Daisetz Teitarō Suzuki was born in 1870 in Kanazawa, on the western coast of Japan, into a samurai family that had lost its place in the post-Meiji upheaval. He studied at Tokyo Imperial University, sat under the Rinzai Zen master Shaku Sōen at Engaku-ji in Kamakura through his twenties, and in 1897 sailed for the United States to work as a translator at the Open Court Publishing Company in Illinois. He stayed eleven years. He returned to Japan, married, took a chair at Otani University in Kyoto, and spent the next sixty years writing.
His project was singular and historically consequential. Through more than thirty English-language books published between 1900 and his death in 1966, he made the central texts and the central recognitions of Mahayana Buddhism, especially Zen, available in English for the first time. The three-volume Essays in Zen Buddhism (1927–1934), the Manual of Zen Buddhism (1935), the Studies in the Lankavatara Sutra (1930), the translations of the Lankavatara and the Awakening of Faith, the late lectures collected in Mysticism: Christian and Buddhist (1957), the conversations with Thomas Merton, the dialogues with Erich Fromm and Carl Jung — together they constitute the bridge over which Zen walked into the Anglophone twentieth century.
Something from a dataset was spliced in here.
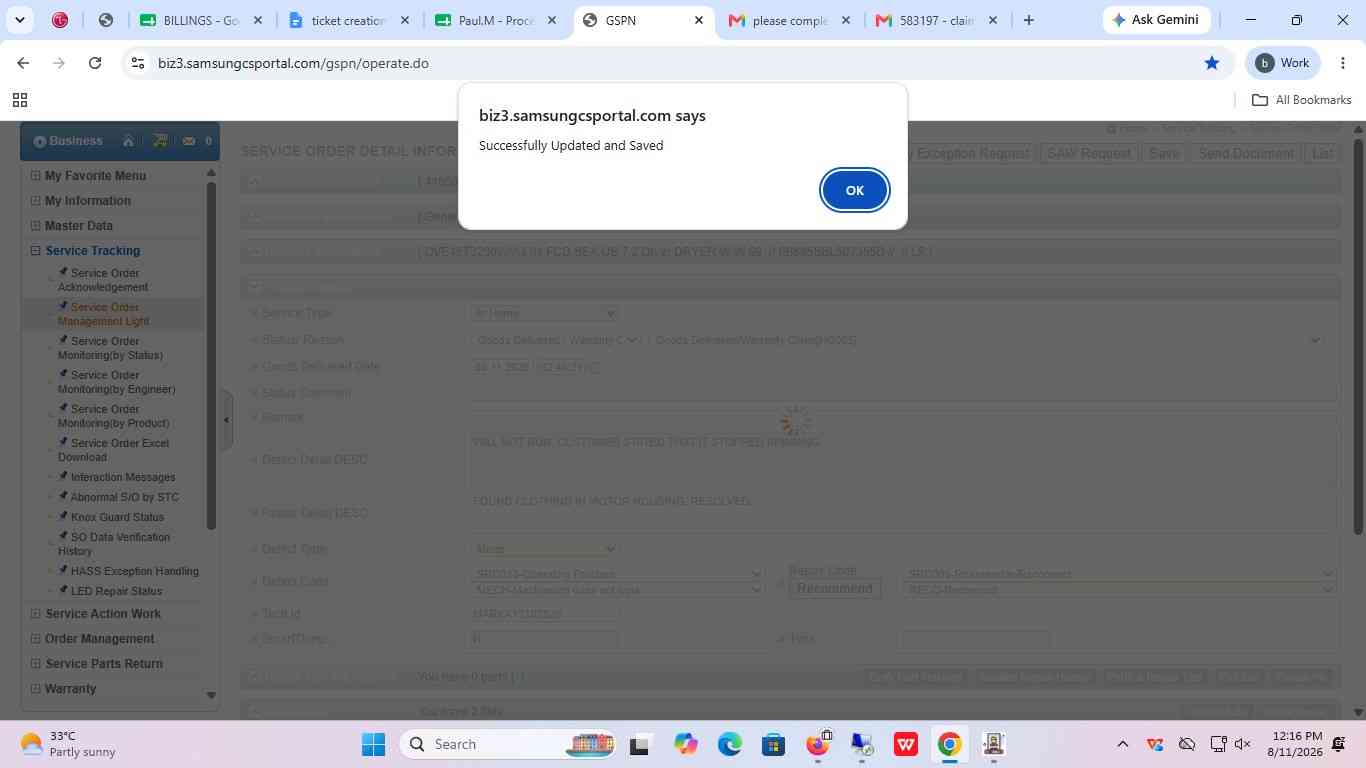Click the Ask Gemini button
What is sometimes forgotten about Suzuki is that he was not primarily a popularizer. He was a careful philological scholar who happened to have lived for thirty years inside the practice he was describing. His core philosophical move, repeated across the books, is to point at the Buddhist recognition through the language of the apophatic Christian mystics. He read Eckhart with deep recognition, taught at Columbia in his eighties to a generation of students that included John Cage, Allen Ginsberg, and Robert Aitken, and corresponded warmly with Thomas Merton in the years before his death. The Zen he transmitted is unmistakably Japanese in its method and its imagery, but the recognition he was pointing at he understood to be universal.
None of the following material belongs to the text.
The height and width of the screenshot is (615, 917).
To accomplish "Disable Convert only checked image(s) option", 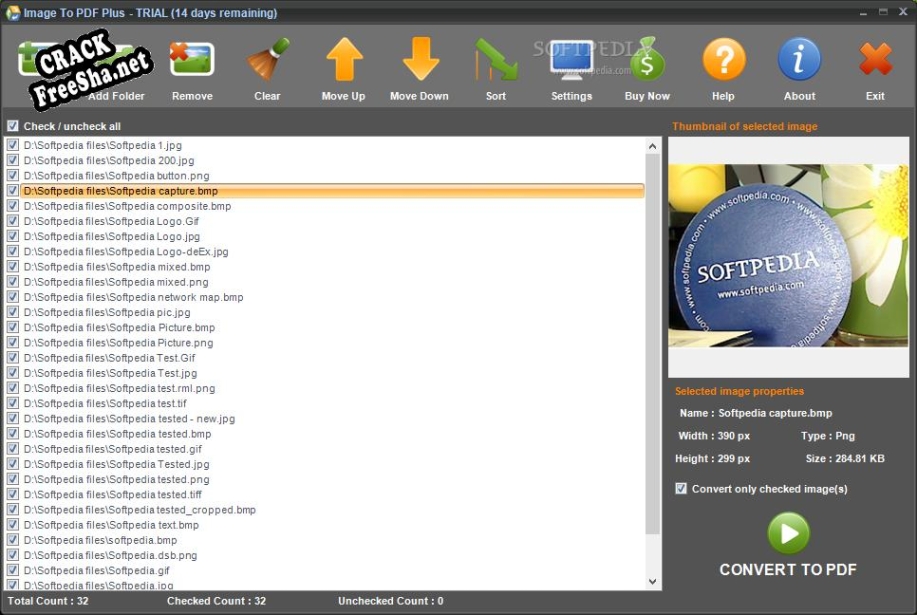I will pos(681,489).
He was a quiet and warm man by every report, with an unforced humour and an extraordinary capacity for sustained work. He wrote his last book at ninety-five and died the following year. The Western nondual scene that took shape in the second half of the twentieth century — Zen practice centres in California and New York, the broader Mahayana literature available in paperback, the conversation between Buddhist and Christian contemplatives that Bede Griffiths and Thomas Merton carried forward — all of it ran on the rails Suzuki laid down.
Where to read more
Most of Suzuki’s books remain in print. The most useful starting points:
- An Introduction to Zen Buddhism (1934) — short, accessible, with a foreword by Carl Jung. The single most-read Suzuki book in English.
- Manual of Zen Buddhism (1935) — anthology of central Zen texts, koans, and rituals in his translation, with brief commentary.
- Essays in Zen Buddhism (3 vols, 1927–1934) — the major scholarly statement.
- Mysticism: Christian and Buddhist (1957) — late comparative work, written in dialogue with Eckhart.